STUDI LAPANGAN: Sejumlah mahasiswa geologi Universitas Padjajaran Bandung melakukan studi lapangan di Gunung Parang, tak jauh dari kampus LIPI, dibimbing dosen ITB dan staf peneliti UPT. (57j). Foto SM/Komper Wardopo.

SIANG itu, terik matahari di balik lereng Gunung Parang, Desa Karangsambung, Kecamatan Karangsambung, Kebumen, terasa menembus ubun-ubun. Parno (50), pemilik bukit itu, tengah istirahat setelah memecah batu.

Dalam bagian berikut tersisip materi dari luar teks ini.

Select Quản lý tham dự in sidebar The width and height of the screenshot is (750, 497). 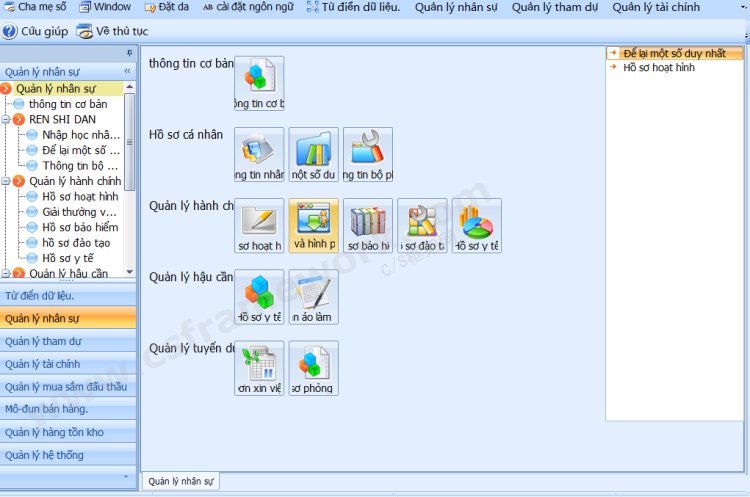[x=43, y=341]
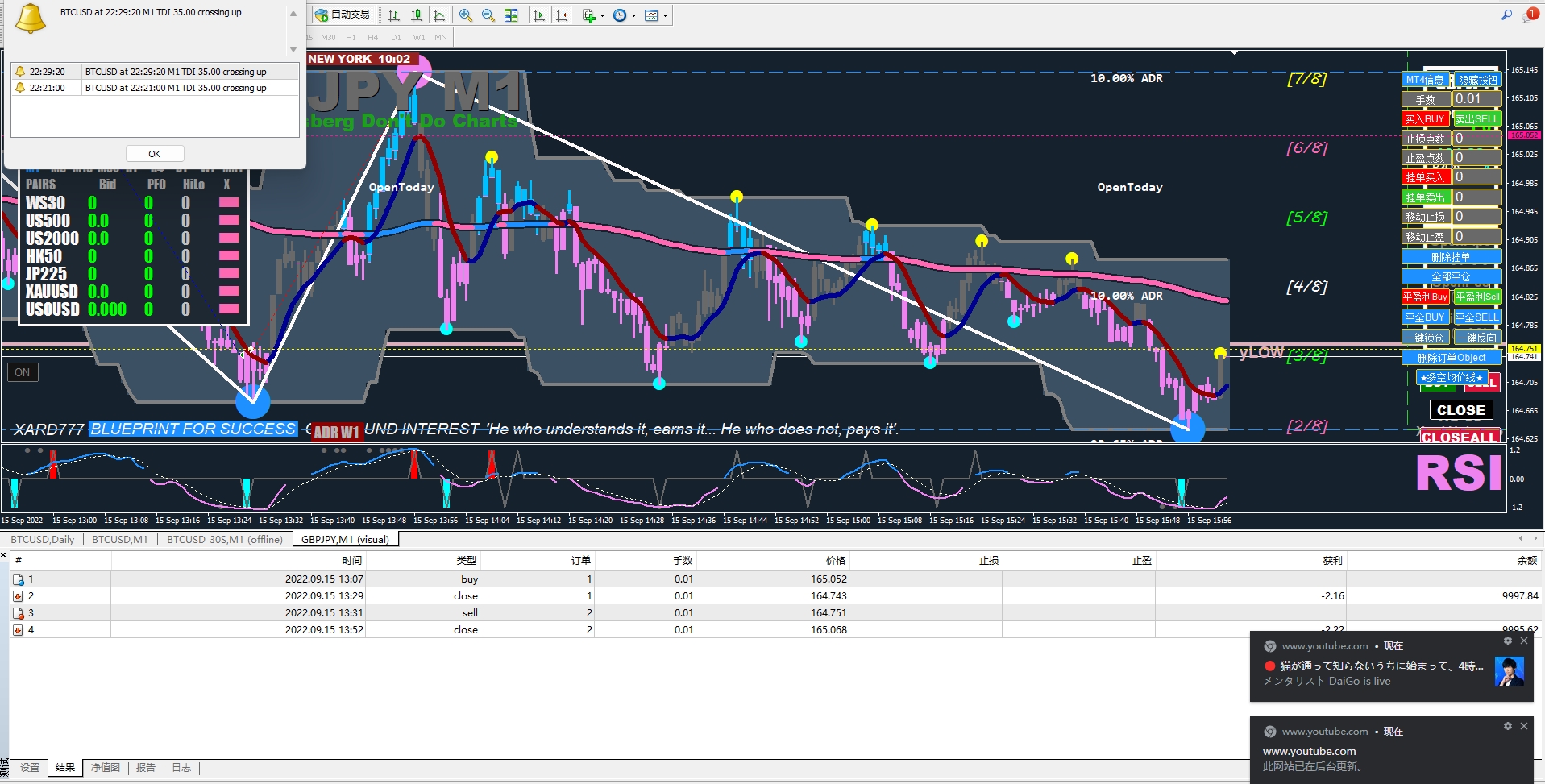
Task: Tile chart windows with grid icon
Action: (511, 15)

Sembari mengisap sebatang rokok, lelaki itu ditemani dua tetangganya, Marsono (46) dan Sali (37), duduk di atas tumpukan batu belah yang baru digali dari bukit di belakang Unit Pelaksana Teknis (UPT) Lembaga Ilmu Pengetahuan Indonesia (LIPI) Balai Informasi dan Konservasi Kebumian (BIKK) Karangsambung.

Parno mengaku, setiap hari terpaksa mengepras bukit guna menopang hidup. Batuan hitam kebiruan yang cocok untuk fondasi itu, ia jual untuk proyek apa saja. Tiap satu rit truk ditawarkan Rp 100.000. "Kadang sehari dapat satu rit, kadang tidak," ucapnya dengan nada ketus.

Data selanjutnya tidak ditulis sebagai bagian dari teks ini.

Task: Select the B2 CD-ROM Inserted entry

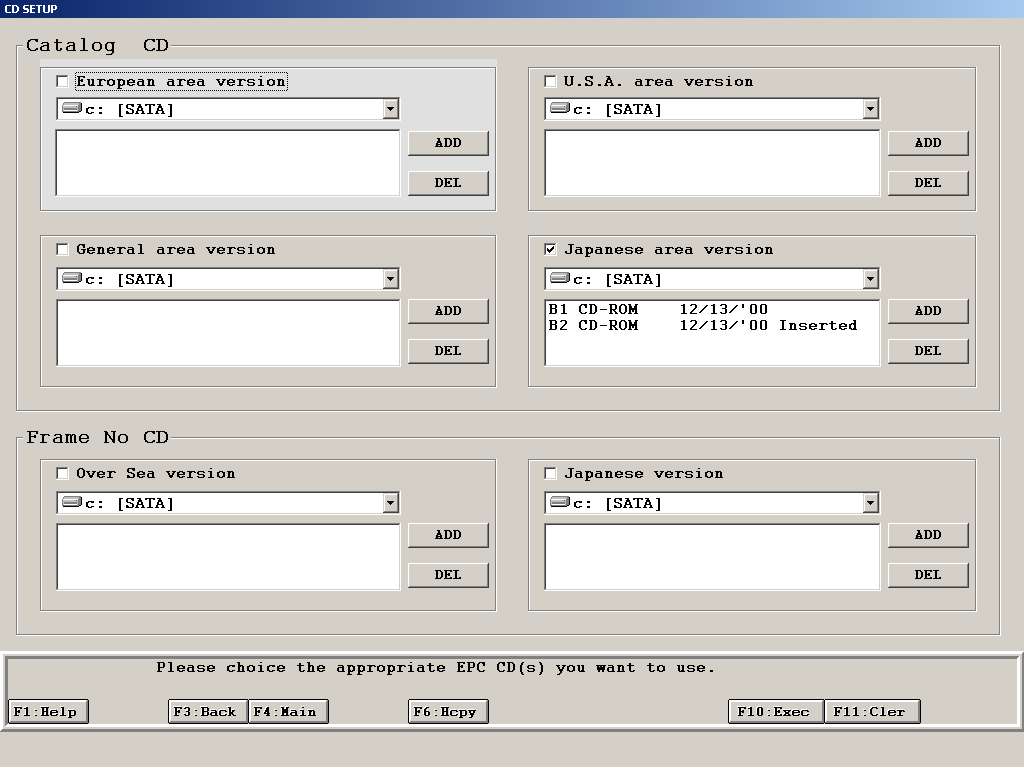Action: pyautogui.click(x=702, y=325)
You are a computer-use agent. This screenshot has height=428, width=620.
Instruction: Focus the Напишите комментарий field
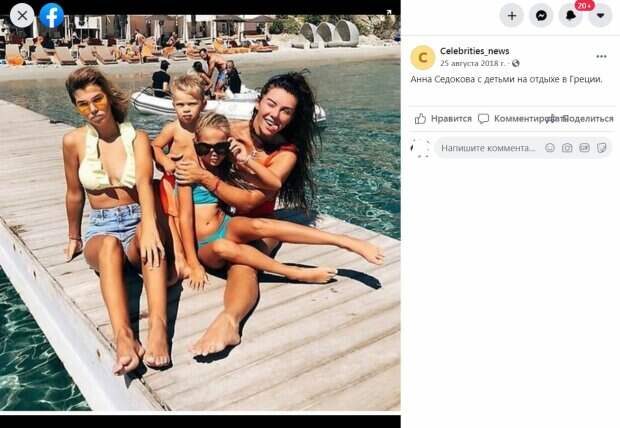pos(488,148)

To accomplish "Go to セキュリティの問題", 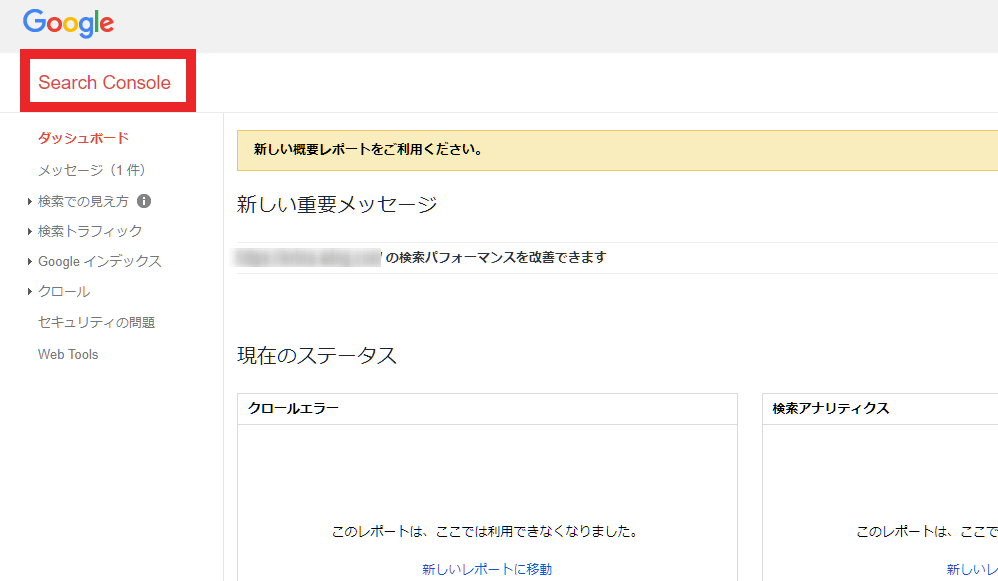I will click(x=96, y=323).
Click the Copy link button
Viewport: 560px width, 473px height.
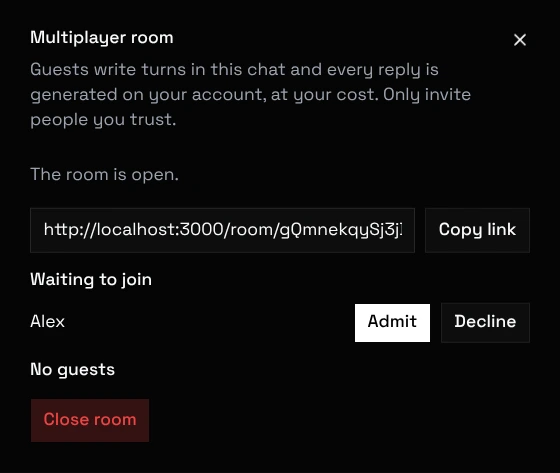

Tak jauh dari bukit itu, masih termasuk kawasan konservasi yang dilindungi. Sebab, batuan tersebut telah menjadi cagar geologi yang dipayungi dengan Surat Keputusan (SK) Gubernur Jateng 1995. Namun, pemerintah dan LIPI belum mampu membeli dan membebaskan semua kawasan batuan tersebut.
DPRD Kebumen pun, belakangan ini memprihatinkan penggalian batu secara liar yang mengggunakan bahan peledak itu. Meski lokasi yang digali di kawasan cagar geologi, nyatanya tetap aman-aman saja. Padahal, di kawasan itu terdapat formasi batuan yang khas.

Andalan Penelitian

Kemiringan bukit batuan beku, membentuk tiang-tiang batu yang menarik akibat kontraksi saat pembekuan. Tak heran, batuan jenis kolom itu menjadi salah satu andalan penelitian UPT BIKK Karangsambung. 

Hanya, di dekatnya juga ada penambangan yang lebih intensif. Kegiatan pengeprasan bukit berlangsung setiap hari dan semakin melebar areanya.
Batu belah, dipecah besar-besar untuk fondasi; batu belah kecil untuk krokos jalan, dan batu split atau kericak untuk pengaspalan. Lengkap sudah ancaman bagi kawasan cagar alam geologi Karangsambung tersebut.

Tak hanya itu ancaman kerusakan cagar geologi berlangsung. Di Desa Totogan, malah ada penambangan marmer yang berlangsung lama. Demikian pula di Desa Pucangan, batuan serpentinit yang unik berwarna merah, biru, dan hitam, yang semestinya tak boleh diambil, oleh penduduk justru dimanfaatkan untuk dijual menjadi ornamen bagi perumahan. Batu itu kategori langka, sehingga harganya pun cukup mahal.

Tiap pekan, dua sampai tiga truk mengangkut batu-batu unik Kebumen itu, yang kemudian dipasarkan ke kompleks perumahan baru di Jakarta, Surabaya, dan Bandung. Ada yang untuk dinding, lantai, ada pula yang untuk ornamen rumah. Bahkan, kini ada pabrik pengolah batu dinding di Tanuraksan, dekat dengan Kota Kebumen.(Komper Wardopo-60a) 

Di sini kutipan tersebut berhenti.